Depois, Veloso dizia ao padre:

— Afinal, você é quem tem razão. A sem-razão é muitas vezes mais razoável do que a sabedoria. A sem-razão é a vida. Você, reagindo, vive. É um erro a sua saída de Candeias. Bendito erro! Boa maneira de fazer um gesto largo e salutar de desprezo e de cólera... Não adianta, nem a você, nem a ninguém... "Eles" não fizeram por mal — foi porque tinha de ser... Ninguém é mau, o que é mau é a burrice de uns, a leviandade ou a fraqueza de outros, a rasteirice e estreiteza em que tem fatalmente de viver o rebanho humano... Você compreende isso, mas não se conforma. Bendito disparate. Você vive... Para as dores da vida, as consolações da vida. Morderam-no? Você dá um pontapé, e retira-se. Isto lhe aquece a alma melhor do que quanta reflexão sabichona... Ao passo que eu, ai! meu caro... Como é triste, meu amigo, como é imensamente triste compreender tudo, e tudo perdoar!


CAPÍTULO 14

Quando o padre partiu, após um abraço que durou minutos, Veloso entrou em casa meio tonto, com uma dor muito funda lá dentro do peito.

A Tereza compreendeu o que se passava e, interessada:

— "Seu" padre foi-se embora, não é, "seu" doutor?...

— Foi-se, Tereza... É isso. Vive a gente a malhar e a polir, num enlevo, anos a fio, a sua pulseirinha de ferro... De repente, zás!...

E, entrando para o quarto, onde se ia encerrar para que não lhe vissem as lágrimas:

— ... a marcha bruta e impassível da vida esmaga, tritura e dispersa tudo... E quem olha o pequenino objeto, e brinca com ele entre os dedos, não imagina sequer o mundo de ilusões e de dores que coube dentro dessa minúscula circunferência...


CAPÍTULO 15

Três meses depois, Candeias já tinha esquecido o antigo vigário, e já em torno do novo vigário a vida tecia a sua teia implacável. Chicão continuava, muito entretido, — na vila, com os seus deveres de sacrista; no bairro onde residia, com os seus amores vagabundos e cautos por aquelas barrocas e matos... De repente, a esposa de Chicão, desconfiada, fareja um dos crimes da metade, coisa velha, persegue-o, descobre-o, queixa-se aos irmãos, dois caboclos duros, e arma-se um grande reboliço com muita pinga, muito choro, muita descompostura, várias porretadas e facadas. No fim, tudo se esclareceu na polícia. Chicão há muito que desfrutava a macia passividade de uma mulatinha meio sarambé, meio caborteira, e dela houvera um filho. Caborteiros ambos, combinaram, a conselho da Rosa, a cozinheira, esperta como um doutor, largar o petiz nas mãos dadivosas e puras do padre.
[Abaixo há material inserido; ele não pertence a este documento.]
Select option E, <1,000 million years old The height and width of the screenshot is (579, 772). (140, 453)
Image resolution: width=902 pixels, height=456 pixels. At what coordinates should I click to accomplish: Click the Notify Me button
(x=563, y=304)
Tudo eram benefícios nessa solução: livrava-se Chicão das iras da esposa, forrava-se a mulata ao castigo possível do pai, ganhava a criança um protetor capaz de a fazer feliz, coitadinha! Assim, um dia, muito cedo, Chicão pegou no pequeno fardo, atravessou em silêncio a vila silenciosa, e foi largá-lo, com uma chupeta na boca, à entrada da igreja. Depois, chamou o Vito, pô-lo de guarda ao templo, recomendando-lhe, com uma carranca imperativa, que não saísse da sacristia, e foi chamar o padre... O resto sabe-se.

Candeias achou imensa graça à finura dos brutos, e riu-se regaladamente da peça pregada a padre Guilherme de Meneses.